WORK REQUEST: Would you please return the lines of the entries below starting at the line that has "Task: Toggle the side" and ending at the line that has "Given: Open the Icon Theme dropdown", both included, exactly as they are?

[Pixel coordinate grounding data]
□ □ □ □ □
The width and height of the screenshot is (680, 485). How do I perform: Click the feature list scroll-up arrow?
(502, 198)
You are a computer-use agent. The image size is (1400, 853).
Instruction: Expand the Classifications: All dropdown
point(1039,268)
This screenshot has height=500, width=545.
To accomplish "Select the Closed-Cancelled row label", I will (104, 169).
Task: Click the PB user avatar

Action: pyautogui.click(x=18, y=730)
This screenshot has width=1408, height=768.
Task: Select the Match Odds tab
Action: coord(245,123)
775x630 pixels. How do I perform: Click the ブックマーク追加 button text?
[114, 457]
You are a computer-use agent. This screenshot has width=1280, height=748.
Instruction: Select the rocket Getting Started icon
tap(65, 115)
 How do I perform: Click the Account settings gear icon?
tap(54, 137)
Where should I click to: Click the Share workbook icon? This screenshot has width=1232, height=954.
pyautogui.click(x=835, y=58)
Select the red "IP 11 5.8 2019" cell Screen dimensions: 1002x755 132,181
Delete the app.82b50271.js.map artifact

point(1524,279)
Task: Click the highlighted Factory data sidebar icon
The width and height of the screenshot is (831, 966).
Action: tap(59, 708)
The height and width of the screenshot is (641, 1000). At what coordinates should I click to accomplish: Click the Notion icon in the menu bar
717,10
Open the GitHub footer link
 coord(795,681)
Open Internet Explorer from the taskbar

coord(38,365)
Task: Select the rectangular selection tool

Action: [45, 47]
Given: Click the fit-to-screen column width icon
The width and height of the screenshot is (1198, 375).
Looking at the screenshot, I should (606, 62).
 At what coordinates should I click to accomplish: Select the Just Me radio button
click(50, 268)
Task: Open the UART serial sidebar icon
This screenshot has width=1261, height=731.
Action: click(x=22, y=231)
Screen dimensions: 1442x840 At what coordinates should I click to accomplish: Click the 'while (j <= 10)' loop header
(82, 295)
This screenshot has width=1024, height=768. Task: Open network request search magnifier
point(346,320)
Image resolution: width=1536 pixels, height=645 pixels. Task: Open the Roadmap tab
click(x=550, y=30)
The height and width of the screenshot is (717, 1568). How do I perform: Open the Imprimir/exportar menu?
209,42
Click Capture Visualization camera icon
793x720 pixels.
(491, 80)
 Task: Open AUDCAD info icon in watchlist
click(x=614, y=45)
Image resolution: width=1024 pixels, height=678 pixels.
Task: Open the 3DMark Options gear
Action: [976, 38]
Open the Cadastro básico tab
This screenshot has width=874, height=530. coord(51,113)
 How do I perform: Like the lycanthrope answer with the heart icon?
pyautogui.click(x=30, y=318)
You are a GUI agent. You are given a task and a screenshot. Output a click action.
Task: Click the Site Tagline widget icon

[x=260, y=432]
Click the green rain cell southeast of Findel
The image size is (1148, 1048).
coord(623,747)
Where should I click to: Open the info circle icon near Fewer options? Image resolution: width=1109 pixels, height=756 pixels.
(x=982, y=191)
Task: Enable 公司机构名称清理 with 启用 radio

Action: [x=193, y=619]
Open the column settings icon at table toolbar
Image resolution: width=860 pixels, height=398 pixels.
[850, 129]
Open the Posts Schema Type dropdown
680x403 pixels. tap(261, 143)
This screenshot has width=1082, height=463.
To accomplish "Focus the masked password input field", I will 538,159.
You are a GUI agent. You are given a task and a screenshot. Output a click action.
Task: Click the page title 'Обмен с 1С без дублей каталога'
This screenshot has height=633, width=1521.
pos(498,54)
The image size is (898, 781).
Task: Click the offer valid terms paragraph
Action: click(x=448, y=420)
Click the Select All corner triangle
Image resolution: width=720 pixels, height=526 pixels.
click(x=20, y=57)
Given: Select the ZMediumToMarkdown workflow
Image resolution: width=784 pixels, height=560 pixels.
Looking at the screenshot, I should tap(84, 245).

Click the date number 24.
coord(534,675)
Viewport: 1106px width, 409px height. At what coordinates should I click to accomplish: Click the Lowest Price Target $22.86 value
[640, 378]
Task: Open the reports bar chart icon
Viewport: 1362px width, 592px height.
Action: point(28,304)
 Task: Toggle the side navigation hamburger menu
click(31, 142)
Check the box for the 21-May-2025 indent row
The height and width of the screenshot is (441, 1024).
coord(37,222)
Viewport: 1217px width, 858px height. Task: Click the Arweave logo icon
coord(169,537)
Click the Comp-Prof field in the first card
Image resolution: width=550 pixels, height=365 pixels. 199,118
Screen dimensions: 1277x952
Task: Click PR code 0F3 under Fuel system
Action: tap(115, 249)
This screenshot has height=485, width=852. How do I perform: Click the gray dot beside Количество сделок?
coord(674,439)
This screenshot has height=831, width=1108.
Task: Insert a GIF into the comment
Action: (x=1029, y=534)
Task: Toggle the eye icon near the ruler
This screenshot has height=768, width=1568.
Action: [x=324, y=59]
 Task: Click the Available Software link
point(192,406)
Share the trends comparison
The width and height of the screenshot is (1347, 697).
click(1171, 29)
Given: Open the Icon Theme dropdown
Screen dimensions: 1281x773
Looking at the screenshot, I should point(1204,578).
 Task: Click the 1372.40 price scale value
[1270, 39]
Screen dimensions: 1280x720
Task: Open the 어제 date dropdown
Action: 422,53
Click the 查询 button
□ □ □ □ □
WRITTEN SOLUTION:
 Task: Toggle the side navigation hamburger menu
click(31, 142)
Check the box for the 21-May-2025 indent row
The height and width of the screenshot is (441, 1024).
coord(37,222)
Viewport: 1217px width, 858px height. Task: Click the Arweave logo icon
coord(169,537)
Click the Comp-Prof field in the first card
Image resolution: width=550 pixels, height=365 pixels. 199,118
Screen dimensions: 1277x952
Task: Click PR code 0F3 under Fuel system
Action: tap(115, 249)
This screenshot has height=485, width=852. How do I perform: Click the gray dot beside Количество сделок?
coord(674,439)
This screenshot has height=831, width=1108.
Task: Insert a GIF into the comment
Action: (x=1029, y=534)
Task: Toggle the eye icon near the ruler
This screenshot has height=768, width=1568.
Action: [x=324, y=59]
 Task: Click the Available Software link
point(192,406)
Share the trends comparison
The width and height of the screenshot is (1347, 697).
click(1171, 29)
Given: Open the Icon Theme dropdown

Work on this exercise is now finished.